-------- Data for review

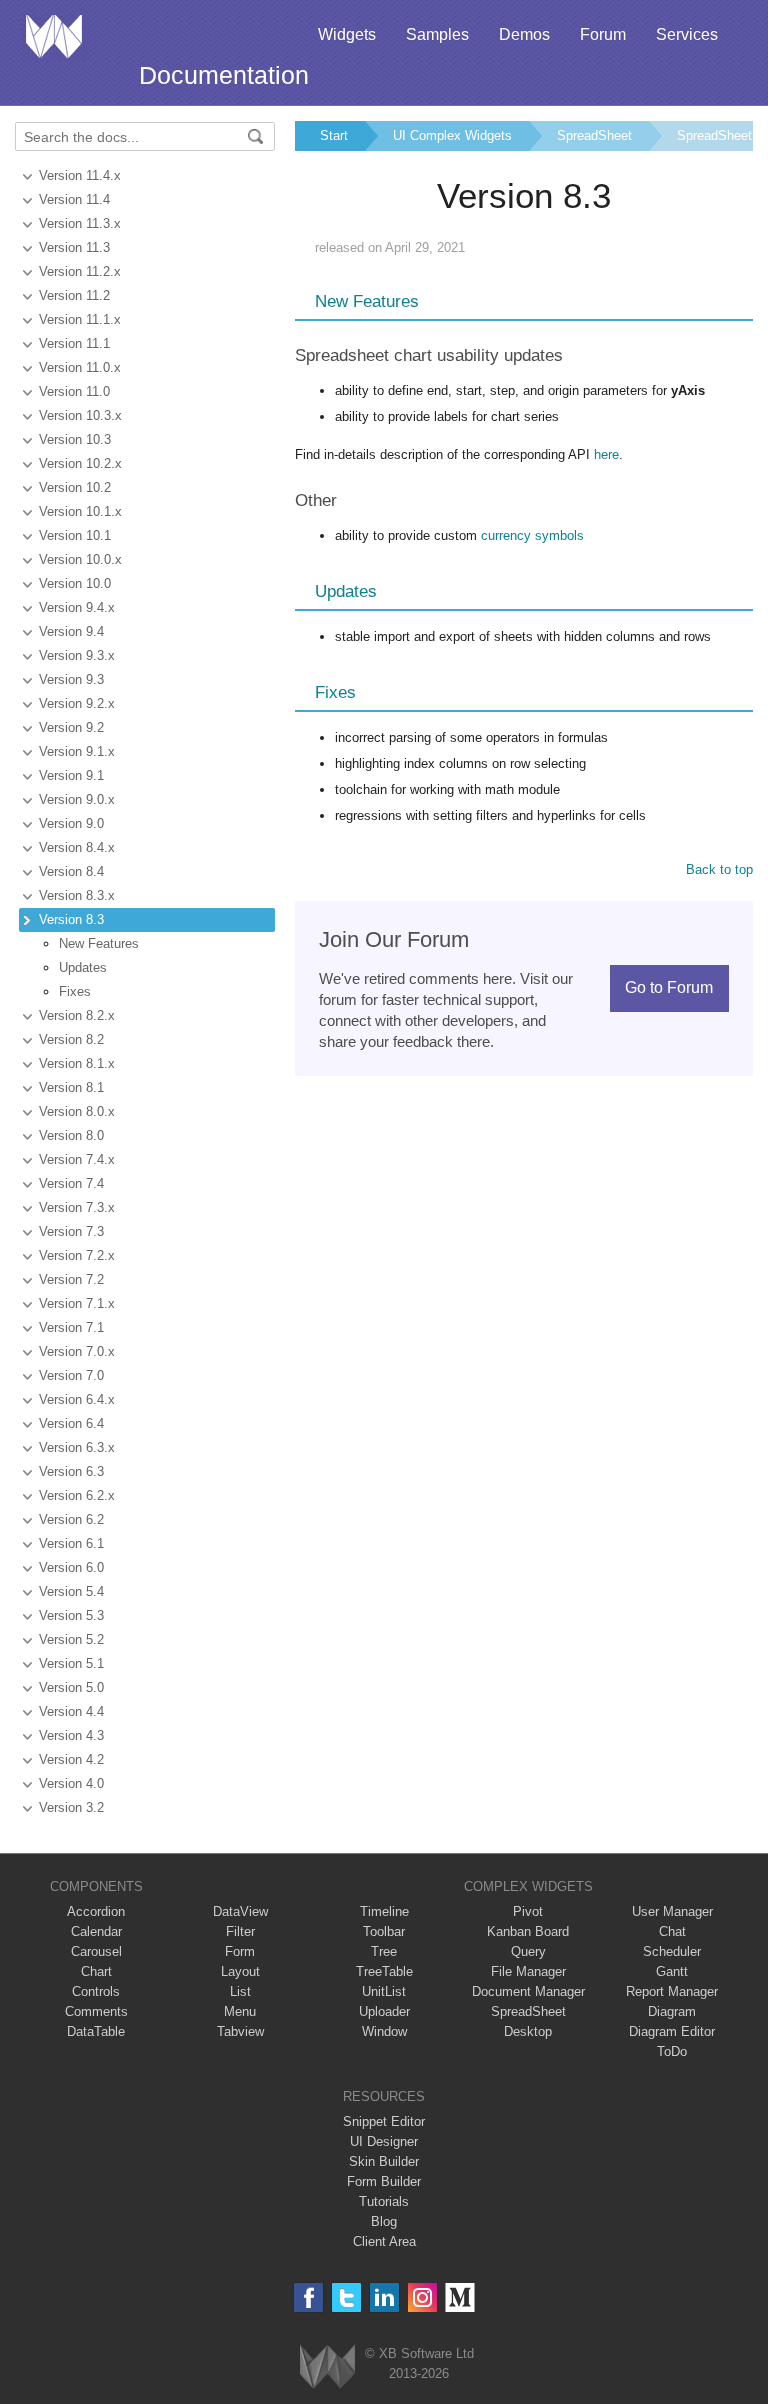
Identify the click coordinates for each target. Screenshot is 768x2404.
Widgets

----------------
-------- Data for review

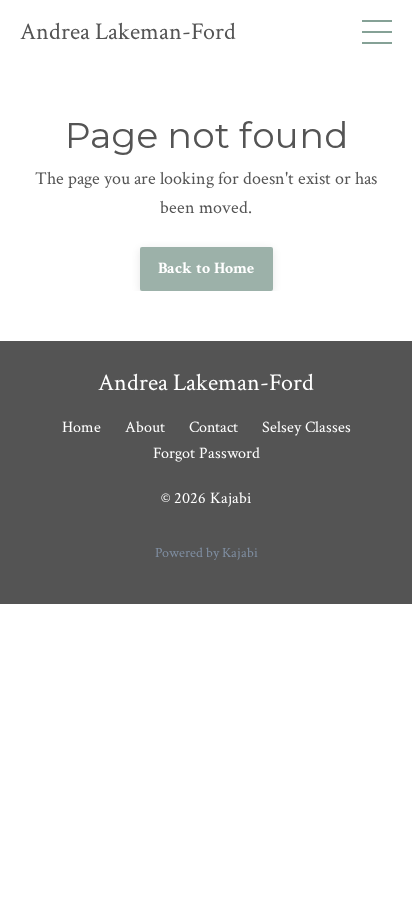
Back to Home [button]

----------------
-------- Data for review

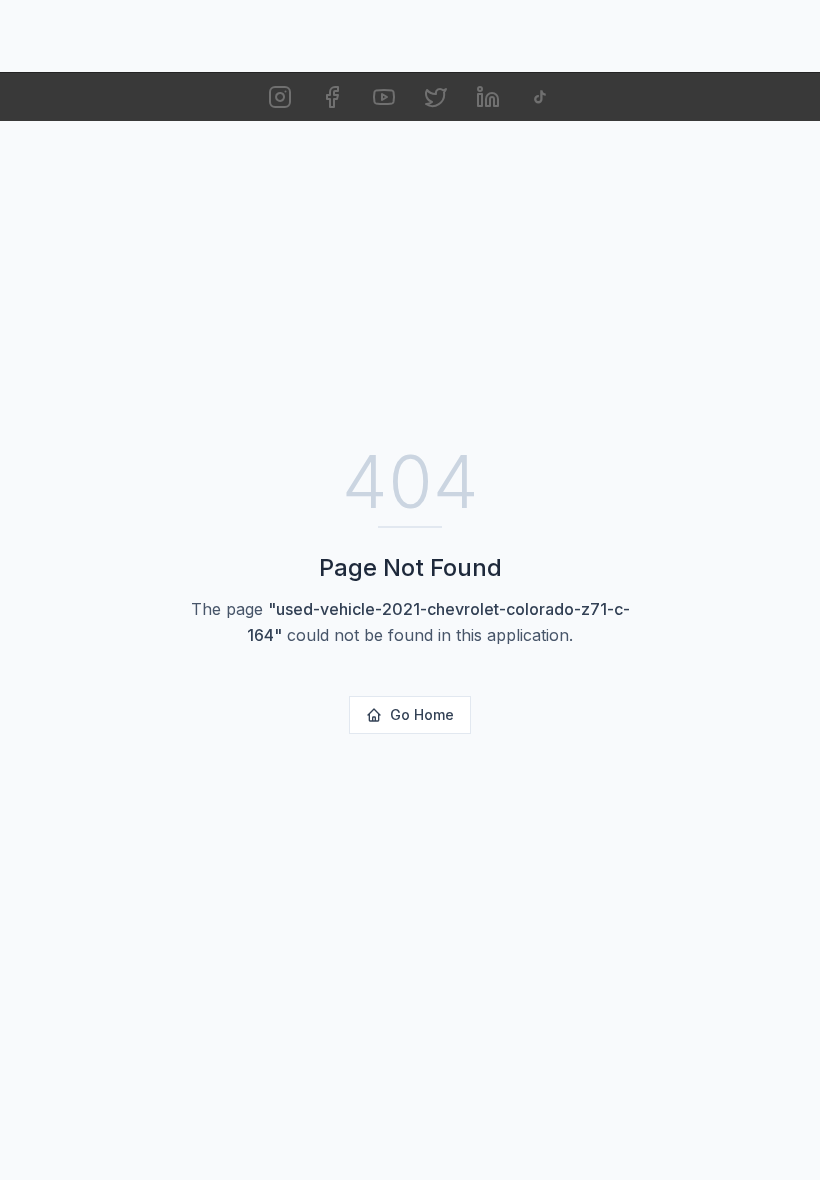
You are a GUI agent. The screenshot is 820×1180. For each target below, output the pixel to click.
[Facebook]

----------------

- _Task instructions_: Please copy every line of the material that contains the word "each".

- _Result of this task_:
Identify the click coordinates for each target. Screenshot is 768x2404.
You are a GUI agent. The screenshot is 820×1180. For each target below, output the pixel to click.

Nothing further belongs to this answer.